Erzurum, kehribar, Oltu, damla ve daha birçok zarar görmüş ya da kırılmış değerli tespih taşlarını tekrar onararak can verdiğini aktaran Bülbül, ayrıca birbirinden değerli tespihleri de atölyede satışa sunduklarını ifade etti.
Şanlıurfa’da bir esnaf tespihçilik mesleğine farklı bir boyut kazandırarak hastaneye dönüştürdüğü baba yadigarı 30 metrekarelik atölyede, kırık ve zarar görmüş tespih taşlarını özel teknolojik araçlarla onararak can veriyor.

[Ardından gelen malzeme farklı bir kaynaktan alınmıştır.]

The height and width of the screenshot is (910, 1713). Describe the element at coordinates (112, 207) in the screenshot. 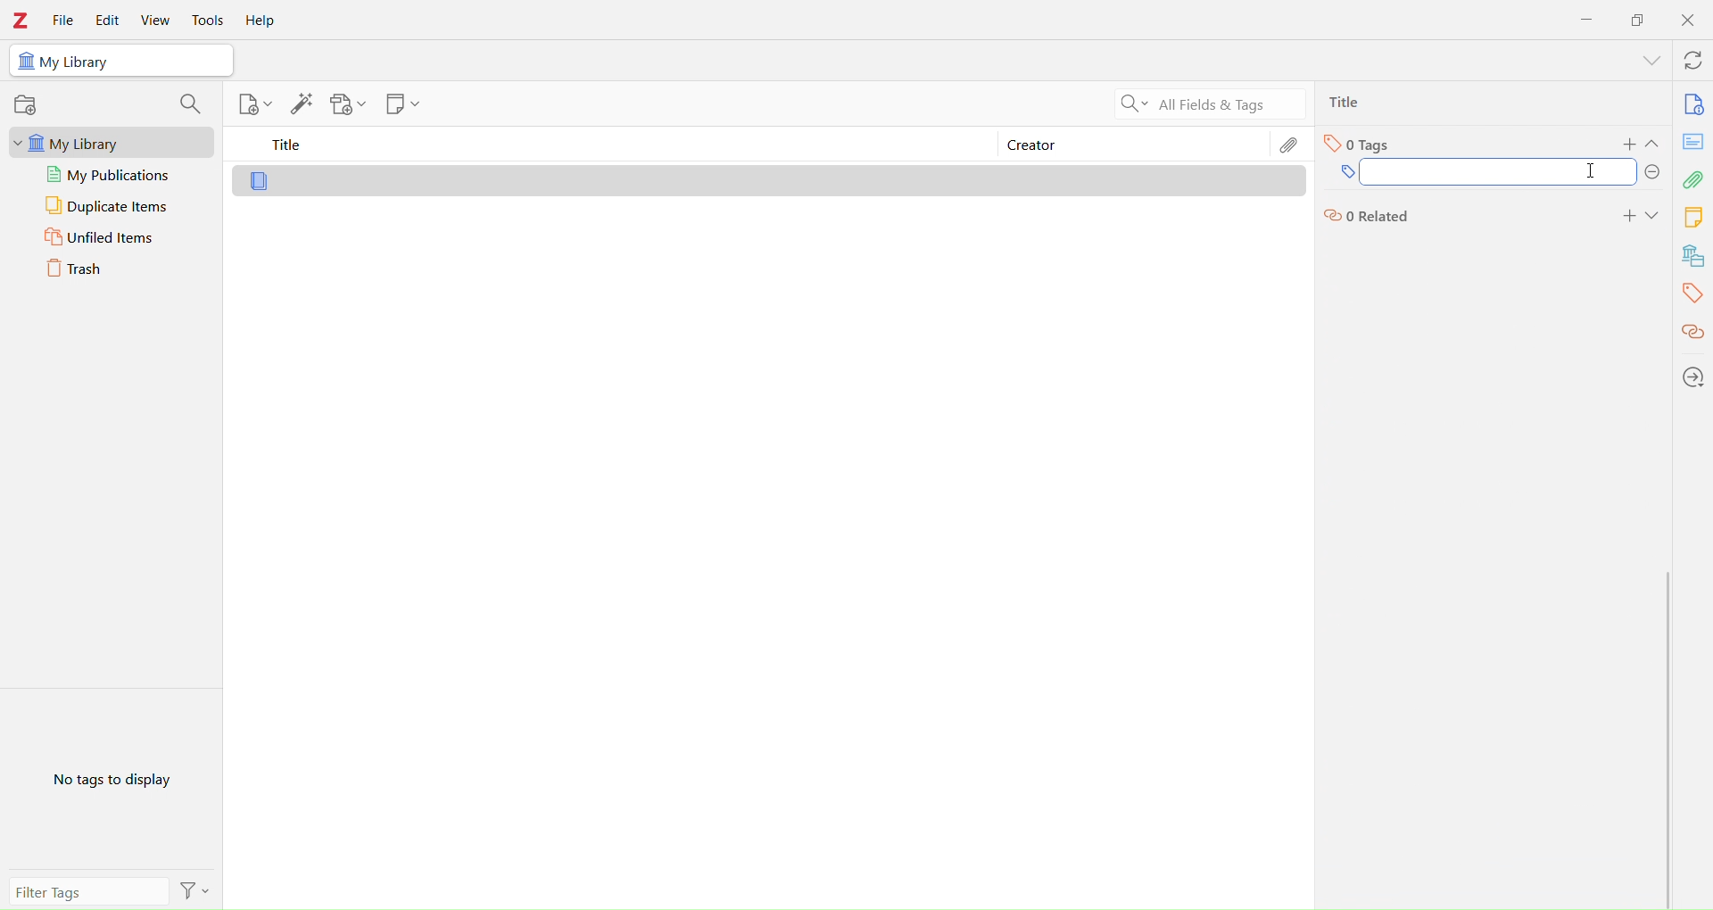

I see `Duplicate Items` at that location.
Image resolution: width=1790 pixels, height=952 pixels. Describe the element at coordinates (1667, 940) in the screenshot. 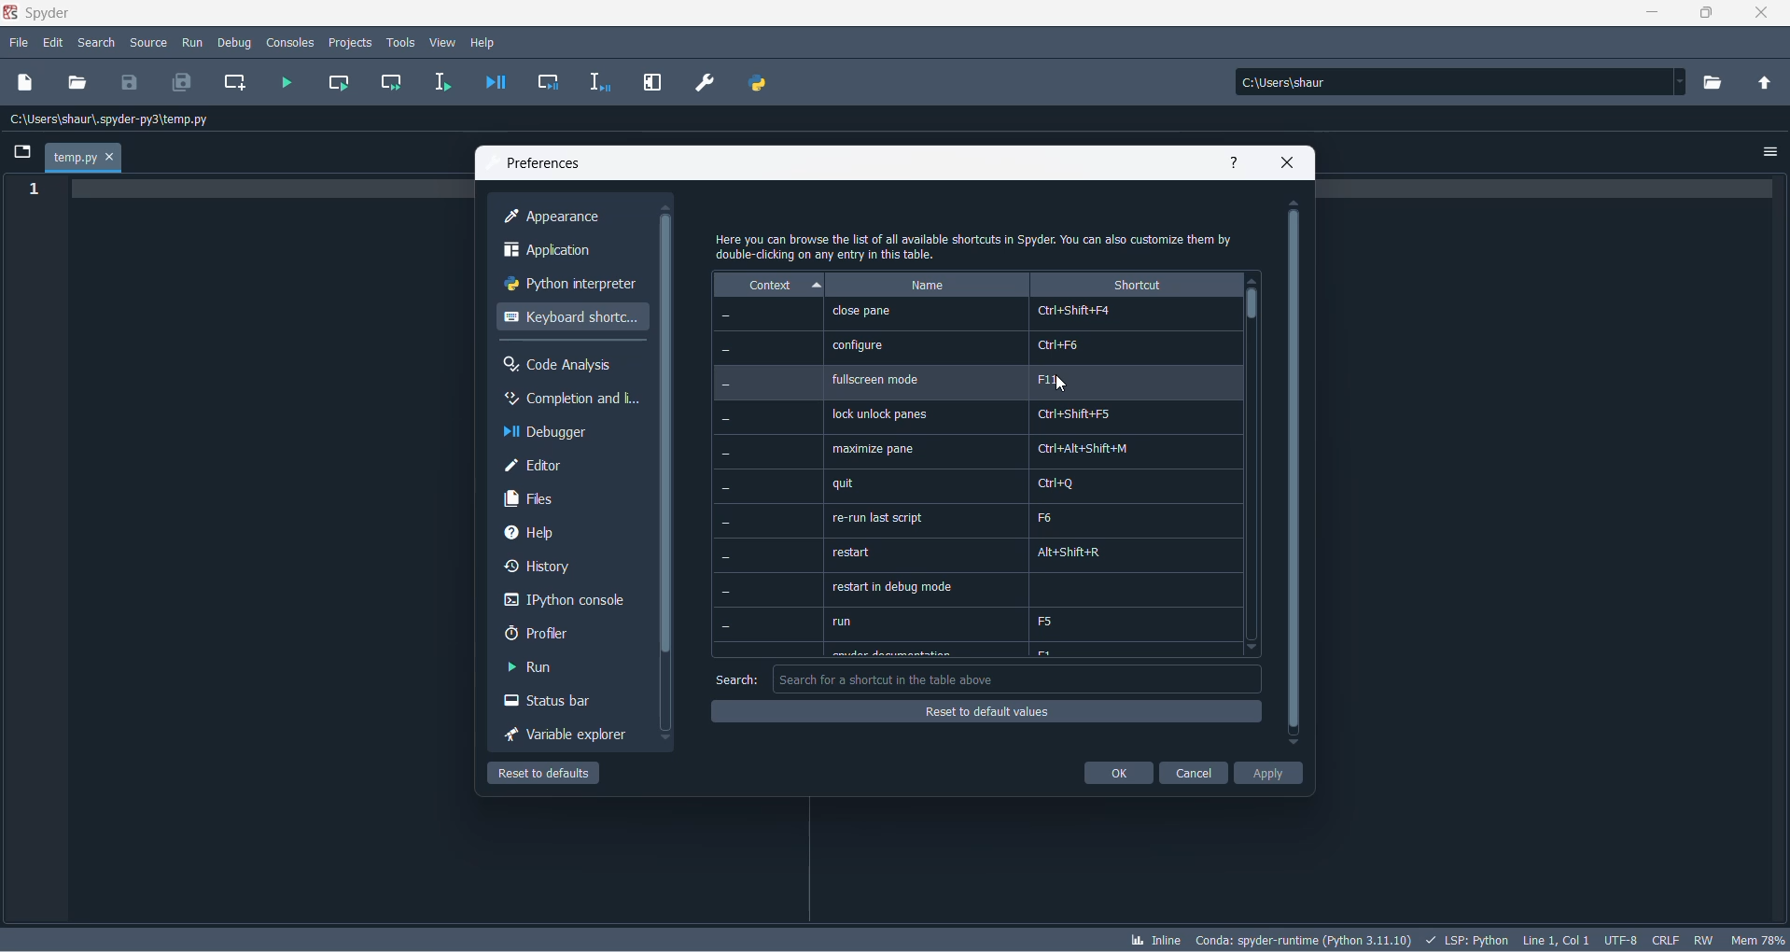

Şanlıurfa’da çocukluğundan itibaren merak saldığı baba mesleğini sürdüren 32 yaşındaki tespihçi Özer Erbülbül, ‘Tespih Hastanesi’ diye adlandırdığı 30 metrekarelik atölyesinde kırık ve zarar görmüş tespih taşlarını özel teknolojik araçlarla onararak can veriyor. 25 yıldır mesleğini sürdürdüğünü ve tespihçiliğe farklı bir boyut kazandırmak istediklerini belirten Erbülbül, bu yüzden atölyeye ‘Tespih Hastanesi’ diye isim verdiğini söyledi. Müşteriler tarafından tamir için getirilen Erzurum, kehribar, Oltu, damla ve daha birçok zarar görmüş ya da kırılmış değerli tespih taşlarını tekrar onararak can verdiğini aktaran Bülbül, ayrıca birbirinden değerli tespihleri de atölyede satışa sunduklarını ifade etti. Erbülbül, tespih fiyatlarının da 5 ile 10 bin lira arasında değiştiğini söyledi.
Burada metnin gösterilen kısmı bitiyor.